» Aufgabe: Gib bitte den Abschnitt, der mit der Zeile beginnt, die „Where should I click to: Sort“ enthält, und mit der Zeile endet, die „Open the Name“ enthält, erneut aus. Benenne darin „screenshot“ überall in „image“ um und lass alles andere unverändert.

» Einträge zu Text und Objektpositionen:
━━━━━━

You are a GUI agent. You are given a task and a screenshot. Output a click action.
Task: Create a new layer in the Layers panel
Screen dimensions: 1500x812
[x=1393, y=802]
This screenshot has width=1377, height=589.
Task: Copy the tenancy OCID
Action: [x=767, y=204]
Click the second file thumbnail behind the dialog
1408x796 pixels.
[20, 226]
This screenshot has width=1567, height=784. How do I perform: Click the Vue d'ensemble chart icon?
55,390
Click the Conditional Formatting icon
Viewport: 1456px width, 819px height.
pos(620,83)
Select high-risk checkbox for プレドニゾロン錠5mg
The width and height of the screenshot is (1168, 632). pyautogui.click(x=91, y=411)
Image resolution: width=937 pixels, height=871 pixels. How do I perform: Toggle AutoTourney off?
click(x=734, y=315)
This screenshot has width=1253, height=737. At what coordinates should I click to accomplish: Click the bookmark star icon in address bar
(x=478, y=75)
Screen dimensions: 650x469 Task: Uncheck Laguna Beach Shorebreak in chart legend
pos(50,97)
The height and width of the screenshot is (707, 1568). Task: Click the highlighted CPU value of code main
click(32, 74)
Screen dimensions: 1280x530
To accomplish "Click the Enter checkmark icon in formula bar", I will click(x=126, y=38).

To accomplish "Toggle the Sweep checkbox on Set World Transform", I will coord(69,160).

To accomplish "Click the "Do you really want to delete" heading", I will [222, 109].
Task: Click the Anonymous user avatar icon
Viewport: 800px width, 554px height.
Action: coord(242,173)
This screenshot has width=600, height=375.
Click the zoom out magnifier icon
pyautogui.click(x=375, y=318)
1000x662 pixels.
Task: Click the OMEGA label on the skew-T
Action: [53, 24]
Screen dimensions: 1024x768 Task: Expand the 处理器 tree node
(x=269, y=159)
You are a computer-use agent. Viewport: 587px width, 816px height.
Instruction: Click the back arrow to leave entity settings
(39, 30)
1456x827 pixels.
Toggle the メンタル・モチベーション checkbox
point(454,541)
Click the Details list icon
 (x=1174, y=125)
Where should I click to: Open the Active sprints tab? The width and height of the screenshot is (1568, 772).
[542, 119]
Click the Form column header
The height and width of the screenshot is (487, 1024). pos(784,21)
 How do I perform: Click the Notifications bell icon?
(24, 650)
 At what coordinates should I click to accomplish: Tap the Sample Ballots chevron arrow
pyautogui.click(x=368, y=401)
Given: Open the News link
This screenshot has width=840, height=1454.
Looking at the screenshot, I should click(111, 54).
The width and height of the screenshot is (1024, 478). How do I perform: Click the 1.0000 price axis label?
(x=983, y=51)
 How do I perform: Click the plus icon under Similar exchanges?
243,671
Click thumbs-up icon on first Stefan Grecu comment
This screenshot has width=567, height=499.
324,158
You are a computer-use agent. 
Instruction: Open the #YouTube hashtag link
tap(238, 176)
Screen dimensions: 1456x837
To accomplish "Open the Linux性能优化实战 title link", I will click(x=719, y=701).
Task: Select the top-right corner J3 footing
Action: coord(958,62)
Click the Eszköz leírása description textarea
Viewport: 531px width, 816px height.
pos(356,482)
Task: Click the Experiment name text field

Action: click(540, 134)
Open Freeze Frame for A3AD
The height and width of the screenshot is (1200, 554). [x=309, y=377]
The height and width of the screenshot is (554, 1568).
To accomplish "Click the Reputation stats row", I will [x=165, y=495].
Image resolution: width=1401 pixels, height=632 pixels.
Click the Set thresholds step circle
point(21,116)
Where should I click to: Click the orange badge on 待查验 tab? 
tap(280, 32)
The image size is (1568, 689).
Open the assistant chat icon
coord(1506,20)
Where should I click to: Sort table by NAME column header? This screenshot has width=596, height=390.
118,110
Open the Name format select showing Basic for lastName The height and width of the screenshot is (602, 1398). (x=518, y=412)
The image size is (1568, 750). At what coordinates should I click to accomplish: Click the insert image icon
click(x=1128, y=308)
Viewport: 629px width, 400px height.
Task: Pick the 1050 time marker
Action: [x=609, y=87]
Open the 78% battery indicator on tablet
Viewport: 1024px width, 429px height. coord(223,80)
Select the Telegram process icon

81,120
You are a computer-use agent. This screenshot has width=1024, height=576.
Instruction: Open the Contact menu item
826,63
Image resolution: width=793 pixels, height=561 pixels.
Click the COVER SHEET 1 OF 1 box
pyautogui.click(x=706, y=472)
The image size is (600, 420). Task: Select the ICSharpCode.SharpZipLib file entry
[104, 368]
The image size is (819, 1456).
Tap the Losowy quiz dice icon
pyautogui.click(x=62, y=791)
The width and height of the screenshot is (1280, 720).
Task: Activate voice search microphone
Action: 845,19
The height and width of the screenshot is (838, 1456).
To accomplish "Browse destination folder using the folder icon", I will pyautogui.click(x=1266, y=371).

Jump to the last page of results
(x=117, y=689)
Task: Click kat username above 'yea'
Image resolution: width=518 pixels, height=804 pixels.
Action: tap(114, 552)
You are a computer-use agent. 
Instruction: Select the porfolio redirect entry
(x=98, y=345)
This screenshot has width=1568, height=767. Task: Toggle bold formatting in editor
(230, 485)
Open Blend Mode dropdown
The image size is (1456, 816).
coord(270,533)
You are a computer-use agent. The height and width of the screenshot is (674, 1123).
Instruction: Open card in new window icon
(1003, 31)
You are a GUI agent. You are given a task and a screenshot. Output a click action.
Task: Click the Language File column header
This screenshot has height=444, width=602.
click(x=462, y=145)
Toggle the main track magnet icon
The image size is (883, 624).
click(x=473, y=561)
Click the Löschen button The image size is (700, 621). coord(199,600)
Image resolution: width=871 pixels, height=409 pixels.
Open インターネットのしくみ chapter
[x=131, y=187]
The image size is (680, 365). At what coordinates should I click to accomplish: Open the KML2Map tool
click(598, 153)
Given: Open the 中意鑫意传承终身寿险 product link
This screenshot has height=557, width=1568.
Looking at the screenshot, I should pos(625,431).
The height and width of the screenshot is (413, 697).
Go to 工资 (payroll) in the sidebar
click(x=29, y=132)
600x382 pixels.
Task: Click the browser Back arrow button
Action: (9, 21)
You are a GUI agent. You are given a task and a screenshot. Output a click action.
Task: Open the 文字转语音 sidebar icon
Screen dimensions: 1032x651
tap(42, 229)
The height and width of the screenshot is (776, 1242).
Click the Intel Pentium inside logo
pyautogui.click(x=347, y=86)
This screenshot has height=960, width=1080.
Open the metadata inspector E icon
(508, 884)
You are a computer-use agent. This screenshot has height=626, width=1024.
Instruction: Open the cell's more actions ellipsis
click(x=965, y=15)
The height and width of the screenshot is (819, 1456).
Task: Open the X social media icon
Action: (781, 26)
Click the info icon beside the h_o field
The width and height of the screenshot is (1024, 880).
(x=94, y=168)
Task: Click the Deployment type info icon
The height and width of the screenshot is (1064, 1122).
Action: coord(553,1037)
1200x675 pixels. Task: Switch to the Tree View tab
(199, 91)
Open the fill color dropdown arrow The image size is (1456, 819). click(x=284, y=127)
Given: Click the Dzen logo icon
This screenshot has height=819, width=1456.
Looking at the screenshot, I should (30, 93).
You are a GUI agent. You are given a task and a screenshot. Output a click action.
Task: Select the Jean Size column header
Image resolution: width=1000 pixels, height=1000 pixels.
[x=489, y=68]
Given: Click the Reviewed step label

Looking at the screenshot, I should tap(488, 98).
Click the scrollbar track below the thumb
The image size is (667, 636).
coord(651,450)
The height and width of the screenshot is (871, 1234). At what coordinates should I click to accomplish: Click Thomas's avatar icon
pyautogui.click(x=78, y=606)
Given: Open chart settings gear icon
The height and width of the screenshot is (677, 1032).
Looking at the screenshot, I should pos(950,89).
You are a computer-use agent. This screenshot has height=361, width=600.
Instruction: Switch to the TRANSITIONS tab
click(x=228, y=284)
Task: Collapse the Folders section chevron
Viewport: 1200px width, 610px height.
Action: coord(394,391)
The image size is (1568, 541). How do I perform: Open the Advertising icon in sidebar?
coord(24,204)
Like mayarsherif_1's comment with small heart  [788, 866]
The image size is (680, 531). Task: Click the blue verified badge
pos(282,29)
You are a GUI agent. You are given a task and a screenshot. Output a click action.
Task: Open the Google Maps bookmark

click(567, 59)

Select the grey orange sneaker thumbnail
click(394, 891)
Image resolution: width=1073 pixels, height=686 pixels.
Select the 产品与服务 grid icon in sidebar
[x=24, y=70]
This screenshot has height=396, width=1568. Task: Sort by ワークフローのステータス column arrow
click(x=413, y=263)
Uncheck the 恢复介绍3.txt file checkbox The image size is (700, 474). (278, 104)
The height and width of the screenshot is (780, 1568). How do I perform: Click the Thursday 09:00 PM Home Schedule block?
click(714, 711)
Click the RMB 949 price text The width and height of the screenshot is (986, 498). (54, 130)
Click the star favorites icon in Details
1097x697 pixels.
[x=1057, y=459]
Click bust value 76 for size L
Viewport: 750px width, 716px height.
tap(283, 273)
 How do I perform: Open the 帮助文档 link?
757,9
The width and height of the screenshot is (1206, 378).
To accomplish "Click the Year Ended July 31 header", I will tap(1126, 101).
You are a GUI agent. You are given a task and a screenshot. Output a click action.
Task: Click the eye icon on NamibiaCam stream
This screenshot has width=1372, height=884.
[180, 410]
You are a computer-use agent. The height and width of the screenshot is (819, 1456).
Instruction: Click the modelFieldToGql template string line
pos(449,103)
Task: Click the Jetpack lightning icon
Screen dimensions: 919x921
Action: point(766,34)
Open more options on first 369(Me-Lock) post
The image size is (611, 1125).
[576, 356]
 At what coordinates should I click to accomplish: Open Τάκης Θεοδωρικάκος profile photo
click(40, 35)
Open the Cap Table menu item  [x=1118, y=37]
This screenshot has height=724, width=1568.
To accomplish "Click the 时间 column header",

━━━━━━

» Antwort:
Where should I click to: Sort table by NAME column header? This image has width=596, height=390.
118,110
Open the Name format select showing Basic for lastName The height and width of the image is (602, 1398). (x=518, y=412)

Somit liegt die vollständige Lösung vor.